Git Workflow Skill

Purpose

Enforce git best practices, pre-commit hooks, and mandatory documentation updates for the career_ios_backend project.

Automatic Activation

This skill is AUTOMATICALLY activated when user mentions:

• ✅ "git commit"

• ✅ "git push"

• ✅ "ready to commit/push"

• ✅ "提交代碼"

• ✅ "推送到遠端"

Git Hooks Setup

First-Time Installation

Install pre-commit and pre-push hooks

poetry run pre-commit install poetry run pre-commit install --hook-type pre-push

Pre-Commit Checks (Fast ~5 seconds)

When you run git commit , these checks run automatically:

• ✅ Branch Check - Prevents commits to main/master

• ✅ Ruff Linting & Formatting - Auto-fixes code style

• ✅ File Checks - Trailing whitespace, YAML/TOML syntax

• ✅ Security Checks - Prevents leaking:

• API keys

• Secrets

• Private keys

• Credentials

Pre-Push Checks (Smoke Tests ~10 seconds)

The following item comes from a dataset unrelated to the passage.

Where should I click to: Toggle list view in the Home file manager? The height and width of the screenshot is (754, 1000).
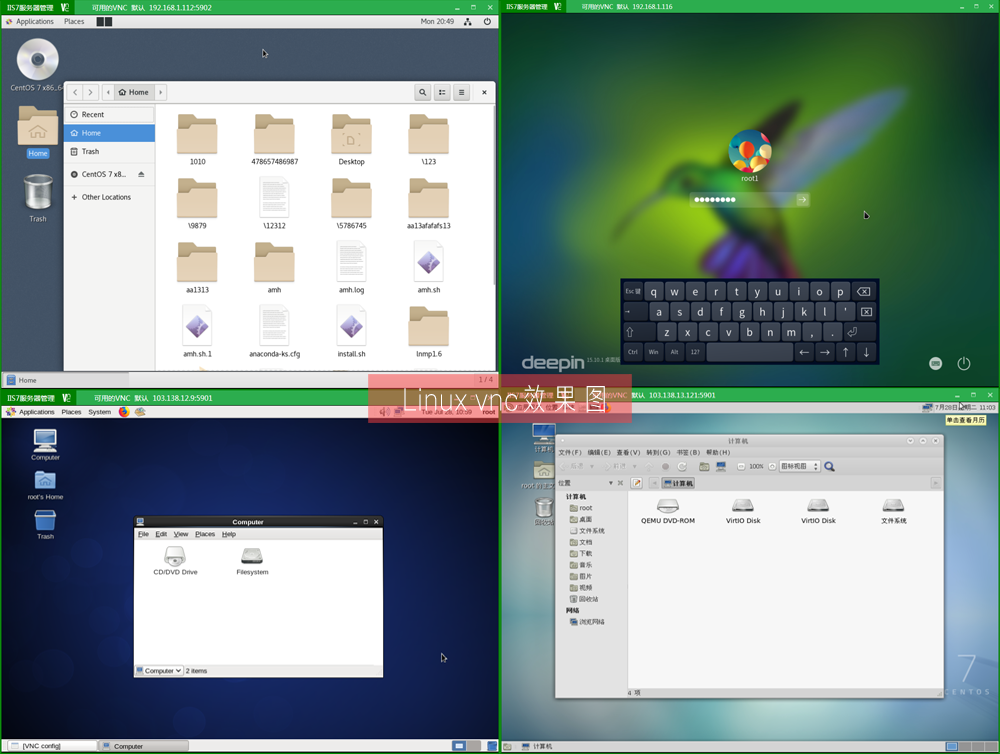click(x=442, y=92)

When you run git push , these tests run automatically:

• ✅ Critical Console API Smoke Tests

• Login functionality

• Client management core features

• Case/Session core features

• Full test suite (106+ tests) runs in CI

Commit Workflow

Step-by-Step Process

1. Check current branch

git branch --show-current

⚠️ MUST NOT be on main/master

2. Stage changes

git add .

3. Commit (triggers pre-commit hooks ~5s)

git commit -m "feat: add XXX API"

↓ Auto-executes:

✅ Branch check

✅ Ruff linting/formatting

✅ Security checks

✅ File checks

4. Push (triggers smoke tests ~10s)

git push

↓ Auto-executes:

✅ Critical Console API smoke tests

✅ Full tests run in CI (106+ tests)

Commit Message Format

Follow conventional commits:

✅ Good Examples:

• feat: add user login API

• fix: correct client code generation

• docs: update API guide

• test: add session API tests

• refactor: extract session service

❌ Bad Examples:

• update code (too vague)

• fixes (no description)

• feat: add user login API 🤖 Generated with Claude Code (no Claude signature!)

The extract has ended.